→ **DOCUMENT EXCERPT**:

* * *

# HDMI pass through playing .mt2s files



## Zeitgeist (Apr 4, 2009)

I have a HTPC machine w/Windows 7 -- and use WMC, WMP, VLC player, etc.

I was surprised when I wanted to play some .mt2s files how relatively hard it was to play them in a way that the native HDMI audio was passed to my AVR to be decoded.

I found that PowerDVD 10.0 would do it - and it does with my video card -- but surprisingly it only supports about 5 different cards.

Has anyone else run into the snag of passing HDMI audio on a Windows HTPC/PC?

I naively thought that Windows Media Center/Player would handle it well.


----------



## looneybomber (Sep 20, 2006)

I use Total Media Theater and it plays my .mt2s files fine, along with the mkv's, avi's, etc... It also has a good GPU accelerator or whatever it's called, so even my 38GB file of Avatar doesn't cause my computer to even think of lagging.

* * *

[Rows from a dataset]
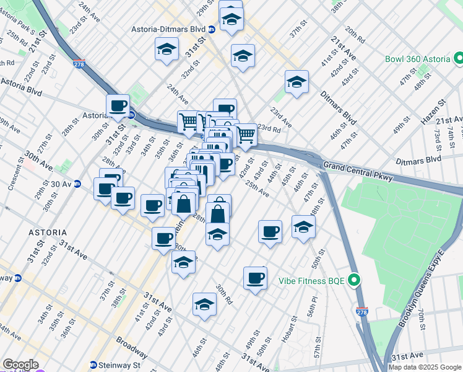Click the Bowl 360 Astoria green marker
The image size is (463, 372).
459,59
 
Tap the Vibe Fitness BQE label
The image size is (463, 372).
309,281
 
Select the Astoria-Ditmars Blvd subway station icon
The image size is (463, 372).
211,29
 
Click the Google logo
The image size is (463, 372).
20,365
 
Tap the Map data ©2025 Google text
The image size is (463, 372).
425,367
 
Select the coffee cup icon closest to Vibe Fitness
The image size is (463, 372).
255,278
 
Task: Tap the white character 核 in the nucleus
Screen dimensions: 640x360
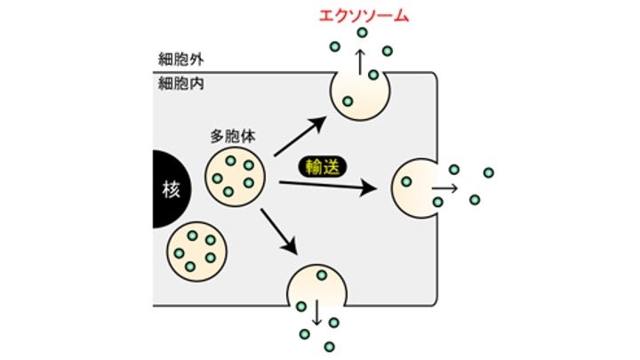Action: [x=171, y=189]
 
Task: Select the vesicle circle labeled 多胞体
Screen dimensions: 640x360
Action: [x=235, y=177]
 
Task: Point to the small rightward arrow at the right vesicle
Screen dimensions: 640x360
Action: [x=445, y=188]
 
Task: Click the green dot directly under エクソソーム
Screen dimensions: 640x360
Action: [x=362, y=34]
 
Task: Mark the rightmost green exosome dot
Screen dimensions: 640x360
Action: [x=487, y=172]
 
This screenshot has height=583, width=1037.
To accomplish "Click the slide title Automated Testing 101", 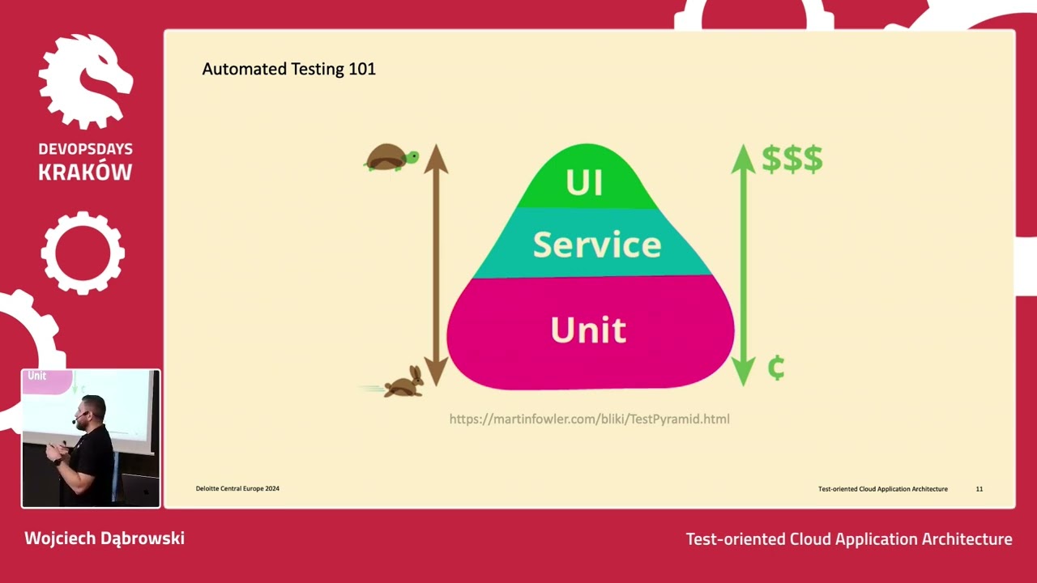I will [288, 70].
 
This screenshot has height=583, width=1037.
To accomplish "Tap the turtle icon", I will [391, 157].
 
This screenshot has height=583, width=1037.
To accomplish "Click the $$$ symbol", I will [792, 160].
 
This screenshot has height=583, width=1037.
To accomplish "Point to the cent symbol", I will [775, 368].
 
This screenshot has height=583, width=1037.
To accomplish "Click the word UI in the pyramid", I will [584, 183].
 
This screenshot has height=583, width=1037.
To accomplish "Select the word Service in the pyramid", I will [597, 245].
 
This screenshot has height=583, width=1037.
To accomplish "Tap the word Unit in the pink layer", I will [588, 330].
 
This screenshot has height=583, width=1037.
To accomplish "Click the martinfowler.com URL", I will [589, 419].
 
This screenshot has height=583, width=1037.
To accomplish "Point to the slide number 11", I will [979, 489].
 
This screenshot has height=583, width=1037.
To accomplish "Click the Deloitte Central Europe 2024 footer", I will [237, 488].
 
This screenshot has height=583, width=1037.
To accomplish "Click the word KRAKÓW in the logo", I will [85, 172].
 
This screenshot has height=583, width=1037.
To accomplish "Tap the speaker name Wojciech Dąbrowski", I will [105, 538].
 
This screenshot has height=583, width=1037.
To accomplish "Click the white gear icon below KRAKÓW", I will [83, 253].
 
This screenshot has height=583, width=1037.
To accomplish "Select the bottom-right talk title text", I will [848, 539].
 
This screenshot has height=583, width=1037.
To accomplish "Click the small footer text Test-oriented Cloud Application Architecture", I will [882, 489].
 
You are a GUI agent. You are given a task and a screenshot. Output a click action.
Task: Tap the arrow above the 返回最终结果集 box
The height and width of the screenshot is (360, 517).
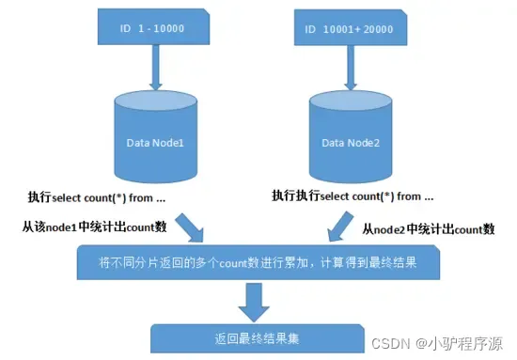[x=252, y=299]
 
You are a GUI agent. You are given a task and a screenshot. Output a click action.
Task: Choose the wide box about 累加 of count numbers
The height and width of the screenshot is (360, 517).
[x=257, y=264]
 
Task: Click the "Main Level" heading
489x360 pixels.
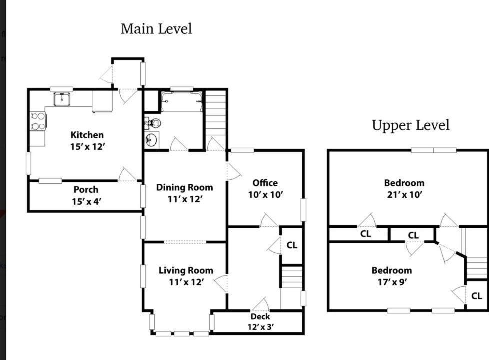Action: (156, 29)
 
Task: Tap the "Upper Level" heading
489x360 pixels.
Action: (410, 126)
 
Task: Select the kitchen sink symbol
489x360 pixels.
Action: (62, 99)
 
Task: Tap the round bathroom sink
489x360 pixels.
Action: (152, 140)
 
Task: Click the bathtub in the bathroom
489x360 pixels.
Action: (182, 101)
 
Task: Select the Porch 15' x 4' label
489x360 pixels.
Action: (86, 196)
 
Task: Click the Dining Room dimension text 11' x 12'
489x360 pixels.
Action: (185, 199)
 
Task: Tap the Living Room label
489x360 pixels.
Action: (186, 270)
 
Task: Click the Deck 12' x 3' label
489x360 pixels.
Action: (260, 322)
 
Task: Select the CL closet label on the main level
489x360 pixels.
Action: (292, 246)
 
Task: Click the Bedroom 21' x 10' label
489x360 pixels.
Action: (404, 188)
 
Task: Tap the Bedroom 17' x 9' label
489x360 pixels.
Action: (392, 276)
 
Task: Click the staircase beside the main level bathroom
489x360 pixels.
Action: (216, 120)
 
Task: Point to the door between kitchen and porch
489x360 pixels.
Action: (128, 174)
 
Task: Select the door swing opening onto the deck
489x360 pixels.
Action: (260, 304)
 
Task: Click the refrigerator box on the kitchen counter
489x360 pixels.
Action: (102, 102)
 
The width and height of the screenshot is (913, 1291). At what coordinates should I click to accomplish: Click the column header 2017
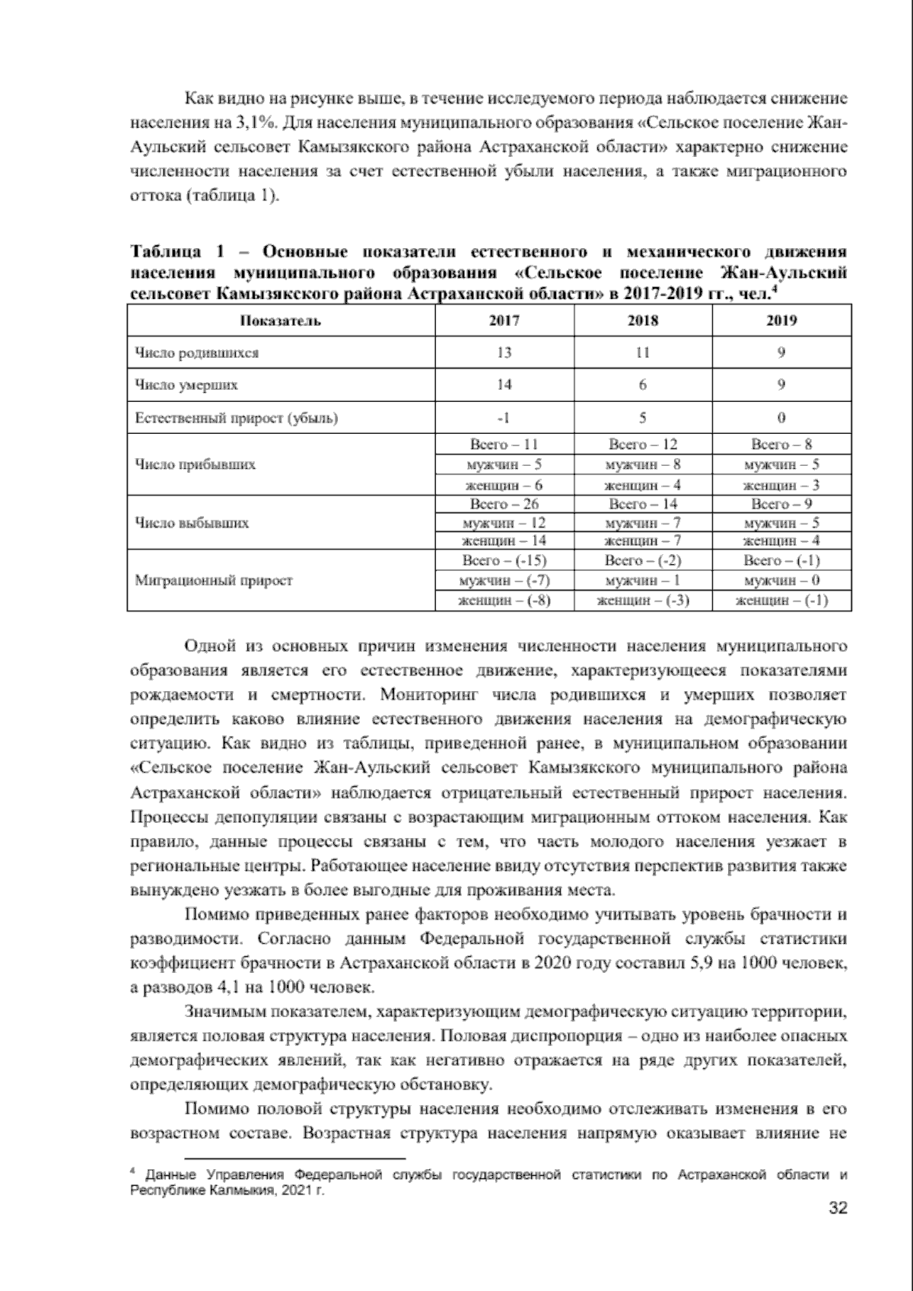tap(504, 320)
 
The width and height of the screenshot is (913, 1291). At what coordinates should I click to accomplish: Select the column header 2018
tap(642, 320)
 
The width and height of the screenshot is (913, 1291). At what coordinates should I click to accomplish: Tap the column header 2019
tap(781, 320)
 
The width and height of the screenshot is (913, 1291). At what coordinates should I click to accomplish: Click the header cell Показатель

* * *

→ **INSTRUCTION 1**:
Answer these questions from the HDMI pass-through thread above the items:
(a) Which version of PowerDVD did the first poster find would pass the HDMI audio?
(b) About how many different video cards does that program support?
(c) Which program does the reply say plays .mt2s files fine?
→ **INSTRUCTION 2**: Please sum up the HDMI pass-through thread above the items in two sentences.
→ **INSTRUCTION 3**: Transcribe the part of the HDMI pass-through thread above the items starting with "## Zeitgeist (Apr" and going on through "5 different cards.".

→ **CORRECT OUTPUT 1**:
(a) PowerDVD 10.0
(b) About 5
(c) Total Media Theater

→ **CORRECT OUTPUT 2**: A Windows 7 HTPC user found it relatively hard to play .mt2s files so that the native HDMI audio was passed to an AVR to be decoded, and reports that PowerDVD 10.0 does this with their video card but supports only about five cards. A reply says Total Media Theater plays .mt2s files fine, along with mkv and avi files, and has a good GPU accelerator.

→ **CORRECT OUTPUT 3**:
## Zeitgeist (Apr 4, 2009)

I have a HTPC machine w/Windows 7 -- and use WMC, WMP, VLC player, etc.

I was surprised when I wanted to play some .mt2s files how relatively hard it was to play them in a way that the native HDMI audio was passed to my AVR to be decoded.

I found that PowerDVD 10.0 would do it - and it does with my video card -- but surprisingly it only supports about 5 different cards.